#### [Objective A]
Answer the following questions from the detailed description below.
(i) What may be exaggerated in the drawings for clarity?
(ii) What do like numbers refer to?
(iii) Do terms such as "first" and "second" imply a sequence or order?
════════════════
DETAILED DESCRIPTION

The invention will be described more fully hereinafter with reference to the accompanying drawings, in which example embodiments of the invention are shown. This invention may, however, be embodied in many different forms and should not be construed as limited to the example embodiments set forth herein. Rather, the disclosed embodiments are provided so that this disclosure will be thorough and complete, and will fully convey the scope of the invention to those skilled in the art. In the drawings, the size and relative sizes of layers and regions may be exaggerated for clarity unless express so defined herein. Moreover, each embodiment described and illustrated herein includes its complementary conductivity type embodiment as well. Like numbers refer to like elements throughout.

It will be understood that, although the terms first, second, third, etc. may be used herein to describe various elements, components, regions, layers and/or sections, these elements, components, regions, layers and/or sections should not be limited by these terms. These terms maybe only used to distinguish one element, component, region, layer and/or section from another region, layer and/or section. Terms such as “first,” “second,” and other numerical terms when used herein do not imply a sequence or order unless clearly indicated by the context. Thus, a first element, component, region, layer and/or section discussed below could be termed a second element, component, region, layer and/or section without departing from the teachings of the embodiments.
════════════════
#### [Objective B]
Reproduce the stretch of the rows below from the line containing "The image size is (847, 400)." through the line containing "Action: 400,78". Leave the pictures out of your answer.

#### [Listed entries]
════════════════
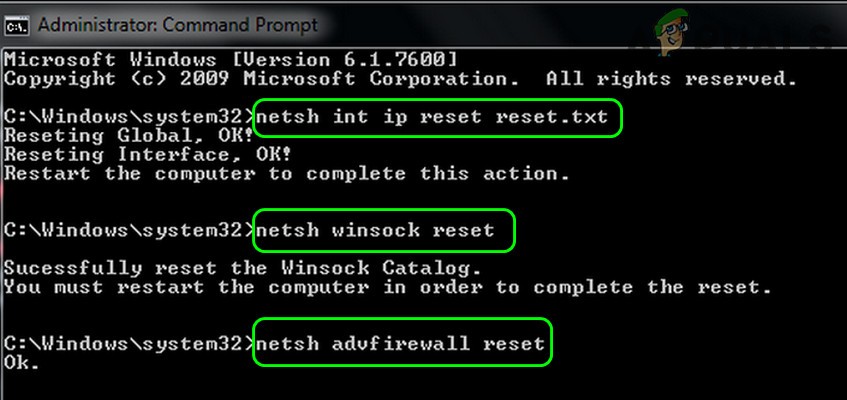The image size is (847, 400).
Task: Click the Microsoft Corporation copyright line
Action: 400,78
════════════════
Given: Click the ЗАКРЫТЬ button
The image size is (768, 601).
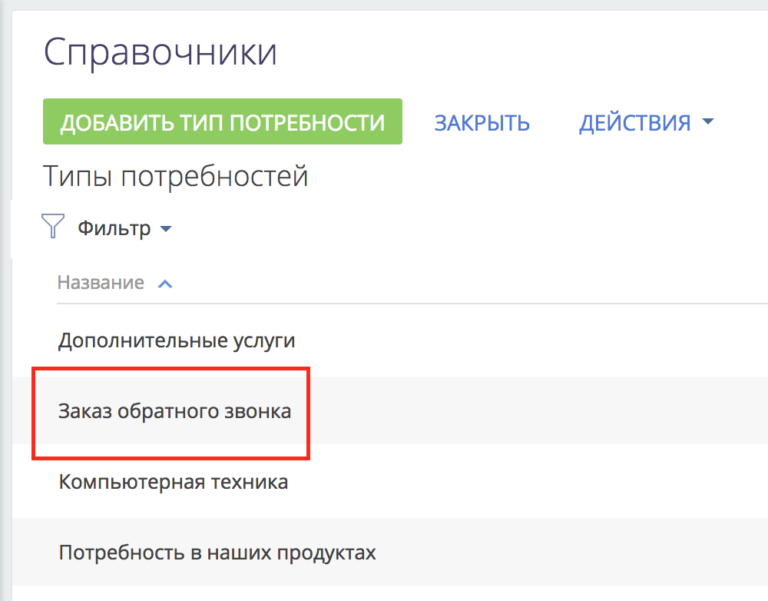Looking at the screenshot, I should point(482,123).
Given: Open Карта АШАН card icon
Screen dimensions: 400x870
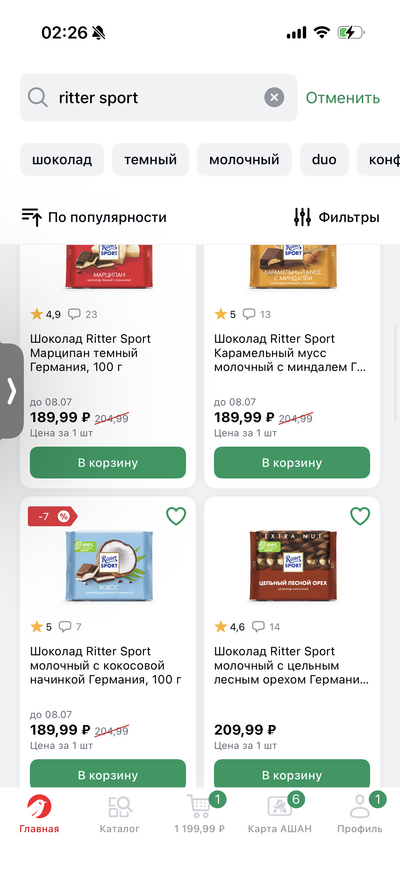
════════════════
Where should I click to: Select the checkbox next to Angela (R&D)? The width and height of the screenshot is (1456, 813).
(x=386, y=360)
════════════════
#### [Exercise result A]
(i) The size and relative sizes of layers and regions.
(ii) Like elements throughout.
(iii) Not unless clearly indicated by the context.

#### [Exercise result B]
The image size is (847, 400).
Task: Click the Microsoft Corporation copyright line
Action: 400,78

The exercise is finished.